Apakah pasal tersebut sudah berjalan dengan baik? Apa tolok ukur pemerintah dalam pencapaian hasil kerja? Bukti kurang berjalannya pasal 34 ayat 1 dalam masyarakat sangat banyak. Salah satunya, yang kasat mata adalah, masih banyaknya anak-anak bangsa maupun masyarakat  Belum menikmati tempat tinggal yang Layak, Seperti Warga di desa Kendu Wela,Seorang Mama tua tinggal dalam Rumah yang tak layak di huni,mata dan Hati Pemerintah Desa ada dimana?ataukah  pemerintah desa Kendu  Wela Sengaja  Buta mata,Padahal Dana Desa  di Desa Mengalir  Miliyaran Rupiah, setiap tahun tapi sampai Masih ada Rakyat yang menikmati tempat tinggal yang tak layak,



Melesetnya target, terutama angka kemiskinan, bukanlah sesuatu yang bisa dimaklumi. Pasalnya, baik program, badan, maupun anggaran untuk penanggulangan kemiskinan terus meluncur.

Mari kita cermati pasal 34 ayat (1) UUD 1945 berbunyi “Fakir miskin dan anak terlantar dipelihara oleh Negara”. Lalu, kita lihat faktanya. Banyak fakir miskin  Yang di terlantarkan. Siapa yang memelihara mereka di tengah kekayaan berlimpah di negara ini? Apakah negara tidak melihat kondisi ini? Atau, negara tidak tahu betapa berlimpah ruah  Orang miskin yang  terlantar yang menjadikan jalanan sebagai tempat mereka hidup?Baiklah mungkin kita lupa atas itu.

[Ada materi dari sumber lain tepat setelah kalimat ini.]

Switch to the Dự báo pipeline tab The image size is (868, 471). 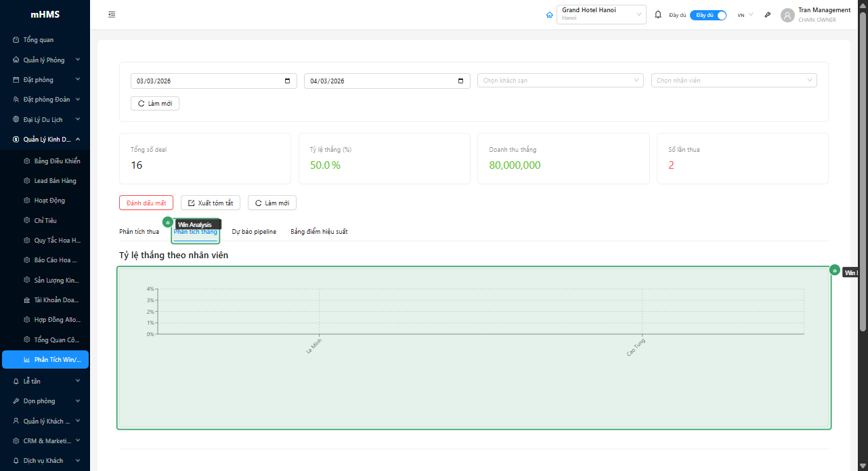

Kita alihkan tatap mata ke arah lain, yang juga tersebar hampir di seluruh persendian negara. Ada para koruptor, para mafia pajak, para penghisap keringat rakyat, dan para penghisap kekayaan negara. Bagaimana perlakuan atas mereka? Juga pelaku tindak kejahatan eksekutif lain. Apakah mereka sengsara seperti Orang-Orang miskin yang terlantar itu? Tidak. Mereka masih makmur, dan masih dapat tersenyum cemerlang, menikmati indahnya hidup mereka.

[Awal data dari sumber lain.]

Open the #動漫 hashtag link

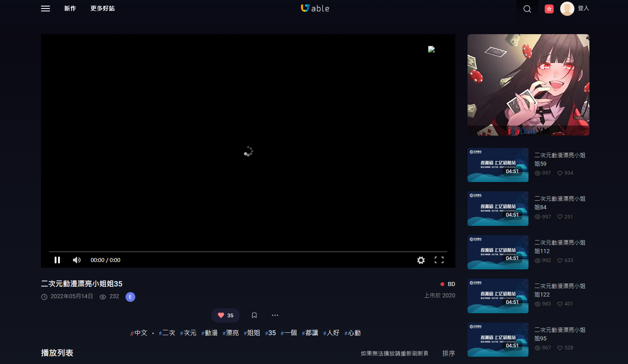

Undang-Undang selayang panjang, di sepanjang sisi jalanan bisu, menatap layu menunggu saat yang tepat membuka mata-mata buta. Layaknya pelari yang tak kenal medan, kalian terseok kehabisan tenaga mencapai garis finis, begitulah kinerja kalian. Aneka janji dan target pencapaian yang saat pemilihan digembar-gemborkan, kini kalian katakan sulit dicapai.(Liputan Tibo).
« PREV
NEXT »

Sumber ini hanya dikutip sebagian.